昭和12年に日中戦争が勃発し、翌年、国家総動員法が公布されたことで、愛知県下の繊維各社も企業統合や織機などの設備供出を求められた。さらに同16年にはアジア・太平洋戦争も始まって、日用衣料など本来の生産活動は休止状態におちいってしまう。こうした中、存続した繊維会社は軍の指定工場として軍需品生産を余儀なくされたため、戦争末期には米軍による本土空襲の標的となって壊滅的な被害を被った。

しかし、終戦からほどなくして各社は活動を再開する。戦後の衣料不足の中、「つくれば(糸を編めば)売れる」といったおう盛な需要がおこり、アメリカから輸入された余剰綿花と、空襲で焼け残った機械を使った木綿衣料の生産が精力的に行われた。

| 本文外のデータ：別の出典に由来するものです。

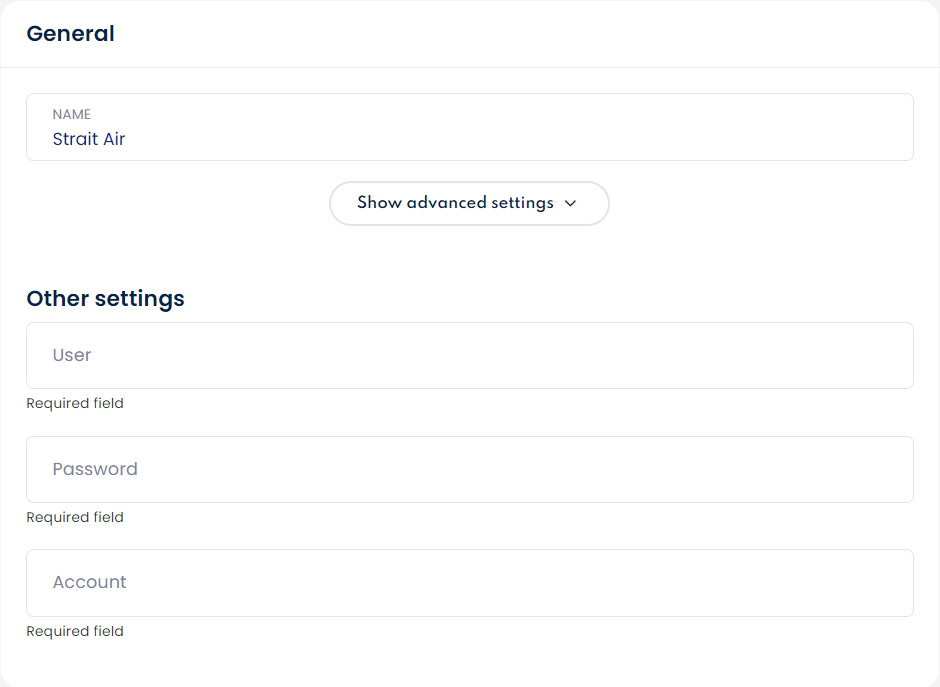
Task: Focus the User input field
Action: [x=469, y=355]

やがて、「民間貿易の再開(昭和22年)」「織物の統制解除(配給制度の廃止。同24年より順次)」「朝鮮戦争(同25~28年)勃発にともなう特需(ガチャマン景気)」といった追い風が吹き、天然繊維(木綿や毛織)の衣料や軍用品の大量生産を行うまでに回復をとげていった。
このように戦後の混乱期をくぐり抜けた愛知の繊維産業は、その後高度経済成長期(同30年代)になると、県の基幹産業として、あるいは陶磁器とならぶ輸出産業の花形として、地域経済、さらには日本経済発展のけん引役を担うこととなる。

また昭和20年代は、戦前より研究の始まっていた化学繊維の実用化が進んだ時期でもあった。その中で愛知と関わり深い素材がナイロン繊維である。東洋レーヨン(現東レ)は同26年、名古屋市内に二つの工場(重合工場と製糸工場)を建設し、ここで国産初のナイロン繊維の生産を開始した。ナイロンとは軽量で耐久性に優れ、形状の自由度が高く応用範囲も広い。「絹よりも細く鋼鉄よりも強い」というキャッチフレーズで売り出された愛知発のこの素材は、「洋服や西洋風住宅の普及」「女性の社会進出」といった社会環境の変化を受け、日用衣料(肌着、ワイシャツ、スーツ、スポーツウェア)、室内装飾品(カーペット、マット、カーテン)、産業用資材(工業用縫糸、合成皮革、人工芝)など、幅広い分野に展開されていった。